In connection with the discussions on how best to deal with the matter of war clauses in the AMWELSH 93, BIMCO had suggested that the revised VOYWAR Clause known as the VOYWAR 1993 War Clause, be incorporated in the AMWELSH 93 since this clause has been thoroughly revised to meet present-day requirements for a modern war clause including the possible action or intervention by supranational bodies or organisations as referred to above; besides, given the multitude and characteristics of war or warlike operations now seen, the Definitions in the VOYWAR have been considerably expanded and clarified.
Whilst acknowledging that the VOYWAR 1993 Clause is a great improvement, since the revision of the clause is of very recent date, ASBA would prefer to see the clause in use and tested for some time before including the VOYWAR Clause in the AMWELSH 93.
However, ASBA would be prepared to circulate the VOYWAR 1993 Clause to its members as an alternative clause and to consider including the clause in an amendment to the AMWELSH 93 at a future date when time had shown that the clause works satisfactorily.

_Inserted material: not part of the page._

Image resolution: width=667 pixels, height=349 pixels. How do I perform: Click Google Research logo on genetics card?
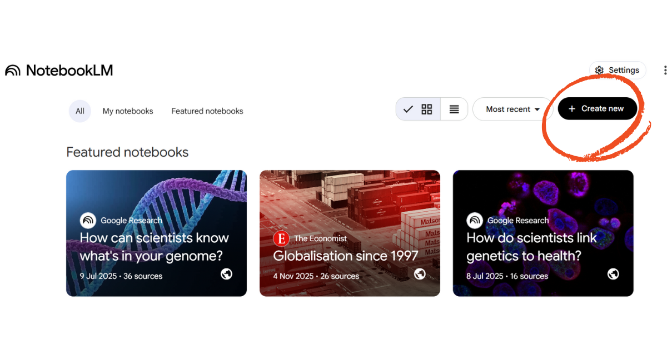click(475, 221)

In view of the multitude of dues and charges existing in many countries under different denominations even in different ports within the same country and also, sometimes, at different terminals within the port, it has been decided to leave it to the parties to negotiate and agree on these items; blank lines have therefore been provided for insertion, as appropriate.

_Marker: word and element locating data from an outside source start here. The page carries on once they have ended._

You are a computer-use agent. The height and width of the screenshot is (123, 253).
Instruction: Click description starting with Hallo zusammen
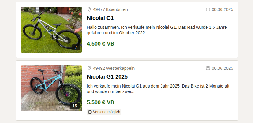[157, 30]
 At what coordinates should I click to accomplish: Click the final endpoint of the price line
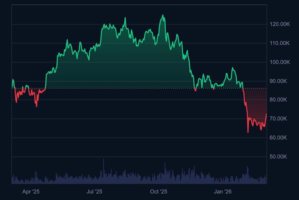click(267, 114)
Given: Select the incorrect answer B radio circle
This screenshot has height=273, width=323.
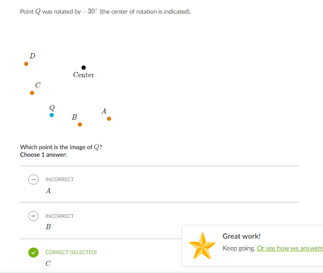Looking at the screenshot, I should (x=33, y=216).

Apart from a minor editorial amendment, the clause follows the text of the corresponding clause in the AMWELSH 1979 (Clause 25).

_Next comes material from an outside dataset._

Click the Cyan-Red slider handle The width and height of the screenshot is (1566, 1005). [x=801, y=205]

It is left open to the parties to decide whether address commission is payable and, if so agreed, to fill in the clause accordingly. If not agreed, and in some coal trades it is not common practice to pay address com-mission, the provisions of Clause 30 may be disregarded.
This is self-explanatory.
As a matter of consistency, ASBA has suggested that the arbitration clause in the various charter parties issued under the auspices of ASBA, including the NORGRAIN 89 Charter, the NYPE 93 and the now revised AMWELSH Charter (AMWELSH 93), be identical by using the text of the Arbitration Clause in the NORGRAIN 89 Charter (except for deleting the reference to "grain trade" which is peculiar to the NORGRAIN Charter). This was agreed and, as will be seen, Clause 32 provides for a choice between New York or London as venue for arbitration. It is not unusual that arbitration clauses in various charter parties provide for an optional choice of venue of arbitration but, surprisingly enough, there have been quite a few examples showing that the parties by oversight or ignorance have forgotten to decide which of the alternatives should apply. In order to avoid any surprises later on, it is therefore important to remember this during negotiations and to delete sub-clause (a) or sub-clause (b) as appropriate. Similarly, if the parties should wish to avail themselves of the possibility of conducting arbitration according to the Shortened Arbitration Procedure in New York or the Small Claims Procedure in London the actual figures as may be agreed during chartering negotiations should be duly filled in (a) or (b) as the case may be.